Pourtant il reste encore tant à faire, notamment dans l’orchestration de la chaine de livraison des applications. Si la plupart des équipes sont aujourd’hui plus productives grâce à des outillages spécifiques, l’automatisation reste compartimentée dans chaque domaine (développement, intégration, test, production). Cette approche s’appuyant sur des « ilots d’automatisation » empêche une livraison fluide et continue des applications depuis le développement jusqu’à la production.

Ce n’est donc pas le manque d’outillages, mais plutôt l’absence d’automatisation de bout-en-bout, qui peut mettre en péril les initiatives DevOps. Un tel manque de coordination est propice aux erreurs humaines, goulets d’étranglement, retards divers et ne se prête pas au type d’approche « industrialisée » prônée par DevOps.

L’accompagnement du changement

DevOps c’est également un nouvel état d’esprit. Aussi, il est normal de constater des freins organisationnels et culturels. Comme pour toute évolution profonde, l’installation de DevOps nécessite un plan d’accompagnement du changement.

Cette transformation n’est pas évidente. Un décalage subsiste entre les équipes de développement et les équipes d’exploitation, illustré par la différence entre la culture agile et la boucle d’amélioration continue prônée par ITIL.

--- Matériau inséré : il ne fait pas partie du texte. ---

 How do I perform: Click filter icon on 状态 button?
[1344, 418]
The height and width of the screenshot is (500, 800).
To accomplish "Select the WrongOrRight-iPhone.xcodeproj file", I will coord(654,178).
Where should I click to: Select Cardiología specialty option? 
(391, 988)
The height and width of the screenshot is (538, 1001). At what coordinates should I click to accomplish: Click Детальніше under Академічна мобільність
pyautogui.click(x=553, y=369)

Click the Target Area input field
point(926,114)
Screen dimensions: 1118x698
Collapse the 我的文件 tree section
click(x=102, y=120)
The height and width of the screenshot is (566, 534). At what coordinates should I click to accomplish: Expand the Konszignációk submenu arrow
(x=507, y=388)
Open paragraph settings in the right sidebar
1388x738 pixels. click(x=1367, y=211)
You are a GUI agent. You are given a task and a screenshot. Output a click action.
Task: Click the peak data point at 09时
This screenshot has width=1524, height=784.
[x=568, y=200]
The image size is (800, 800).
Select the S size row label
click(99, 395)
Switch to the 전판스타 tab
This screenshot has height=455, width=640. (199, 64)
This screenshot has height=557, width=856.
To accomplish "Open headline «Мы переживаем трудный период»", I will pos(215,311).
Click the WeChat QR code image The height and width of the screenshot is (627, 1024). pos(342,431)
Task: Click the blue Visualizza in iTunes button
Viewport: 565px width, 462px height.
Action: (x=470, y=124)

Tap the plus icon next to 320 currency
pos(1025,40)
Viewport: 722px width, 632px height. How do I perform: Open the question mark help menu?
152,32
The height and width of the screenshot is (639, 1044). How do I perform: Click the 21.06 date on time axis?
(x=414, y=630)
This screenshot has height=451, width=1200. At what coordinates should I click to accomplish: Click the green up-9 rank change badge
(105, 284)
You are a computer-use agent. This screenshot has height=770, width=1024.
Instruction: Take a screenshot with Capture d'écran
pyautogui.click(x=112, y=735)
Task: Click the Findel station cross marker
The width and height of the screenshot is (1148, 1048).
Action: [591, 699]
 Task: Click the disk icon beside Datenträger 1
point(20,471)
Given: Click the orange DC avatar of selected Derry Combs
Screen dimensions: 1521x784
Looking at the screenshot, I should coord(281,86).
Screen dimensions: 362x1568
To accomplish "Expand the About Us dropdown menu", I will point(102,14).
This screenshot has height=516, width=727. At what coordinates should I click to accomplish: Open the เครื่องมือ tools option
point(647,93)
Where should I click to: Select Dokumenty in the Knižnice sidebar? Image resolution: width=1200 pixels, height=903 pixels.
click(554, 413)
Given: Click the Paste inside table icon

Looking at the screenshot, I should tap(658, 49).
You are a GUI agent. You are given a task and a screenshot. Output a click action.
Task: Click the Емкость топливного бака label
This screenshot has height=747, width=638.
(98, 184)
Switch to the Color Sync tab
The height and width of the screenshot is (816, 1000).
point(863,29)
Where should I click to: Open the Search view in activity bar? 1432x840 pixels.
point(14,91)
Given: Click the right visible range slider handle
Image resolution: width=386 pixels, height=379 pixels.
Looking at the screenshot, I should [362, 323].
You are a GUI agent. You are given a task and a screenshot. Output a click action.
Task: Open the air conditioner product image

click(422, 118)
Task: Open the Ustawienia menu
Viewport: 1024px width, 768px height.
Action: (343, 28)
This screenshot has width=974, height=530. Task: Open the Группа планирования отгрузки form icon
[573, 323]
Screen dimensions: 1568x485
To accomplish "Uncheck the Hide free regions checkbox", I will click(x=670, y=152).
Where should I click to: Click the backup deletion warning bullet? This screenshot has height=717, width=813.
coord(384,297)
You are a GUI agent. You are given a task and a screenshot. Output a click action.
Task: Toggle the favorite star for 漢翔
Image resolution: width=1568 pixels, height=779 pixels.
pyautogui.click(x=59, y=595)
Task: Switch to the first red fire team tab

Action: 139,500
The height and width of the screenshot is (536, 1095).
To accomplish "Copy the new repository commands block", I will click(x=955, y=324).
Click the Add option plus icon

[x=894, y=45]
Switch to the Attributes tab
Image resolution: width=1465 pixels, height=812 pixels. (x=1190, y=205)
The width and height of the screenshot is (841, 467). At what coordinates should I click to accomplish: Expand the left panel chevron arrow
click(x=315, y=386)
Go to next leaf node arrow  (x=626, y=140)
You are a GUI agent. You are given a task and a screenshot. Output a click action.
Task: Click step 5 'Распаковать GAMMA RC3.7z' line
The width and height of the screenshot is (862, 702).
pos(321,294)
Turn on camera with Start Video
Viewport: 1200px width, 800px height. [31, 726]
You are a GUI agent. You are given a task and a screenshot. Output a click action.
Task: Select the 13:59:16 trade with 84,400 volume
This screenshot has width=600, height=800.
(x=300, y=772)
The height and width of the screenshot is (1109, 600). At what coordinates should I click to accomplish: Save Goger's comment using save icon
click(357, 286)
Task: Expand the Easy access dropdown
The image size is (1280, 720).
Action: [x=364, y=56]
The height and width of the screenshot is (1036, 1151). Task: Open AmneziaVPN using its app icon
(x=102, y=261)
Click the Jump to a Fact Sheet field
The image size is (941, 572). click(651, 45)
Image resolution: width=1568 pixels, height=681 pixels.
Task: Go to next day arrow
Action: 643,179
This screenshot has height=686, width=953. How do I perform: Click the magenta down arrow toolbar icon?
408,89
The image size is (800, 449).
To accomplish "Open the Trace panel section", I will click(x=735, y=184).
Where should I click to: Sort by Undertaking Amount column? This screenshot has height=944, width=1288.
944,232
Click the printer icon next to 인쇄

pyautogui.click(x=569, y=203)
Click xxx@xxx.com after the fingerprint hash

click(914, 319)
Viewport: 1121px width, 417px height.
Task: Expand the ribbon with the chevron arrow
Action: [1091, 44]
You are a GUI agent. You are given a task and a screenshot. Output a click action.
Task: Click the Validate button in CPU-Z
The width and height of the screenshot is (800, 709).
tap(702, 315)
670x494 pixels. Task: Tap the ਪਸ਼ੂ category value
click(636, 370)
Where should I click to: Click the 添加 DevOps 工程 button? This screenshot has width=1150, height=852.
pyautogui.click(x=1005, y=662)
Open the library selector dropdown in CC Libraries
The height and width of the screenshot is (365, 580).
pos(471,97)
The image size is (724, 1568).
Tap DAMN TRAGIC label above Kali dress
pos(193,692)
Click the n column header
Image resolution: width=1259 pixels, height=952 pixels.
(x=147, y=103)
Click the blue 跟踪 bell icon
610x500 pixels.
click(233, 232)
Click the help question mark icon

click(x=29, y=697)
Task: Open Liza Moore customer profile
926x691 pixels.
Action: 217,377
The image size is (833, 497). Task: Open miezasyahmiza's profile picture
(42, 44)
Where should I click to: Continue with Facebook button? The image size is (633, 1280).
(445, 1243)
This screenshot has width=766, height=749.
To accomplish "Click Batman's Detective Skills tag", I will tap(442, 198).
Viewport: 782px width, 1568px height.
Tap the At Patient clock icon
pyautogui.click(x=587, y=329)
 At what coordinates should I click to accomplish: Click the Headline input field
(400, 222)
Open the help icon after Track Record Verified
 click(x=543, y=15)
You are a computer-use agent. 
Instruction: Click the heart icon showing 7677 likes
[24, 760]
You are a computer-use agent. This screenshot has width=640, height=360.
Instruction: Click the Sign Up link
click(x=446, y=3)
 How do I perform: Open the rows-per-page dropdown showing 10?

DevOps est une philosophie basée sur le partage, la collaboration, la mesure et l’automatisation. Adopter la culture DevOps impose une transition coordonnée. La technologie, l’organisation et l’environnement de travail constituent un contexte dans lequel DevOps devra s’intégrer en évitant de perturber les services existants et les applications en place.

La majorité des sociétés engagées dans une initiative DevOps ont vraisemblablement appréhendé l’ampleur du changement, car selon IDC 80% revendiquent l’implication de la direction générale comme facteur clé pour assurer le succès du projet.

Une transformation numérique réussie passe par là… et c’est donc plus une évolution qu’une révolution qui se profile.